EVERYDAY IS NIGHT

a movie by

Jean-Claude Wicky

While travelling the world, I came to the Altiplano, the cold windy High Plains of Bolivia. Time seems to stand still in this naked savage barren land, home to half of Bolivia's population.
Its sub-soil is rich in silver, gold, tin, lead, tungsten and other metals which are indispensable to industry; minerals which will bring wealth to the few but sorrow to the land.

I spent a day in a mine and came out deeply moved telling myself that I would one day photograph the miners' world.
I had unwittingly entered the country through its most painful door: the mining camps and the mines.
I was moved by their isolation and loneliness, their centuries-old loneliness.

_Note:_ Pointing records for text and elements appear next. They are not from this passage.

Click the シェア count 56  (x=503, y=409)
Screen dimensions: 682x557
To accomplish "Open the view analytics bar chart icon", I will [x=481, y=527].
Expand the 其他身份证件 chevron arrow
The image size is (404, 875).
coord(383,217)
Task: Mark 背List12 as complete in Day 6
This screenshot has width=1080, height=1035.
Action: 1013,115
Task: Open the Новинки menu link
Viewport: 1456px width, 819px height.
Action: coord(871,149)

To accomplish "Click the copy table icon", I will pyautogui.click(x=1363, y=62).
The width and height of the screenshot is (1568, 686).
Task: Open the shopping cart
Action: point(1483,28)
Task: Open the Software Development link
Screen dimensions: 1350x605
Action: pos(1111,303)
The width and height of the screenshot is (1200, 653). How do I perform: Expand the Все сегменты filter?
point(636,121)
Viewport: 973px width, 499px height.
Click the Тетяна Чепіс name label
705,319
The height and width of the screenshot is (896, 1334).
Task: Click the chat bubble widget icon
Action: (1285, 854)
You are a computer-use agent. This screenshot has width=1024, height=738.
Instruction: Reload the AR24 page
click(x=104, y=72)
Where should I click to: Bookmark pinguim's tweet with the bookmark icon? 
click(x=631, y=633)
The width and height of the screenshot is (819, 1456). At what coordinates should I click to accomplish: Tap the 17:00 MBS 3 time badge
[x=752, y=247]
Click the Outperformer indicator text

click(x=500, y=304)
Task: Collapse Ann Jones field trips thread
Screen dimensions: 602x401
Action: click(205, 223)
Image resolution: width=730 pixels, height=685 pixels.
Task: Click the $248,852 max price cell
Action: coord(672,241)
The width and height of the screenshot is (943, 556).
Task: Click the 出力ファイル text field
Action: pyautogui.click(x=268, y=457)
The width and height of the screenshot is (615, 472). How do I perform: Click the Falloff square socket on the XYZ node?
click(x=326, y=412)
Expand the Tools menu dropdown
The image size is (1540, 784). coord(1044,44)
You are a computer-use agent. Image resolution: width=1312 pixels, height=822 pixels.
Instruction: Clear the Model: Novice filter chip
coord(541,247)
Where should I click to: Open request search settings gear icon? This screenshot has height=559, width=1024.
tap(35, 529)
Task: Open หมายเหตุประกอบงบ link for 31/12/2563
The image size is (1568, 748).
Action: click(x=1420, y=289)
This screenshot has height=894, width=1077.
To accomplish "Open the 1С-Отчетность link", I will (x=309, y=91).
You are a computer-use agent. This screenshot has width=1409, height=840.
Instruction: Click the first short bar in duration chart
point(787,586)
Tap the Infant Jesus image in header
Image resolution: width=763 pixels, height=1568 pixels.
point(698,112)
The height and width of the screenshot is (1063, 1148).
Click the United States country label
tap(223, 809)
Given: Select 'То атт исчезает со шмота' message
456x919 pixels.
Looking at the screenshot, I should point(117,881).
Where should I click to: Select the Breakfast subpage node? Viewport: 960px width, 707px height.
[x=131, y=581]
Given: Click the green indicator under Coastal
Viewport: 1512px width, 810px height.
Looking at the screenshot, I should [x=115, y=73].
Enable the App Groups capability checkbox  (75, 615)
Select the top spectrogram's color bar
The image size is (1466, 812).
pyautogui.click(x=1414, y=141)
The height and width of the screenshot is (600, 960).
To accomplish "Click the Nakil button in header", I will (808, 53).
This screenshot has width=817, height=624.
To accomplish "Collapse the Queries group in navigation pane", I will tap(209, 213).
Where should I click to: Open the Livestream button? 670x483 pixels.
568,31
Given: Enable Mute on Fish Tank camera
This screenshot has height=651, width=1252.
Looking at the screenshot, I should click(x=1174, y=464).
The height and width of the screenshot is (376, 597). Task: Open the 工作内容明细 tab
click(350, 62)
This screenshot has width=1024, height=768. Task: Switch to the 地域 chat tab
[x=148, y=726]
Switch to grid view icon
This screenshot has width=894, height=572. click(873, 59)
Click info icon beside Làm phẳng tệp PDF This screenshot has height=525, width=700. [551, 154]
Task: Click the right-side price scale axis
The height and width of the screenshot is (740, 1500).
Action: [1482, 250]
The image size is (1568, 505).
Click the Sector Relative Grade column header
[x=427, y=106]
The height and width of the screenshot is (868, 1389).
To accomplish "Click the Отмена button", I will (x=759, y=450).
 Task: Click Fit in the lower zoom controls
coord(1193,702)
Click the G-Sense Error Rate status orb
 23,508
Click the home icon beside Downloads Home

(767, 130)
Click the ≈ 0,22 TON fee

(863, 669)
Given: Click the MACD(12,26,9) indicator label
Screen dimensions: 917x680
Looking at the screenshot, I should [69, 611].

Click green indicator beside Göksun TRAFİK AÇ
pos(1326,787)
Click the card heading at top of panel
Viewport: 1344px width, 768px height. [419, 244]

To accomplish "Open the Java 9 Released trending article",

I began my photo project in 1984 and visited Bolivia on a regular basis for 17 years exploring some 30 mining centres throughout the country.
I wanted to portray the lives, sacrifices and dignity of the mining people.

But I hadn't fully realised the extent of the challenge I was about to undertake. How does one photograph humidity, heat or the acrid mineral odour which seeps into the body?
Even more so, how does one photograph the dense obscurity of the mine, a darkness which is more impenetrable than stone and erases any notion of direction, time or distance; obscurity that burns the eye and renders the body invisible
My work on the mines culminated in an exhibition and a book.
After so many years among them, it seemed natural to render back what they had given to me.
I obtained 600 Spanish copies which I sent to Bolivia. I then went to places which are not even on the map, offering these books to those miners I could find but above all to the mining community schools.
Against the extraordinary reactions of these people, I was able to measure how important it is for them to be valued, to be recognized and not to be forgotten. I had envisaged this return as a continuation wich would lead to the end of my adventure with the miners but it is at this moment that the idea and the desire to make a film was born. This would further contribute to the construction of a memory, bringing to light a world wich, up to now, has remained in the shadows.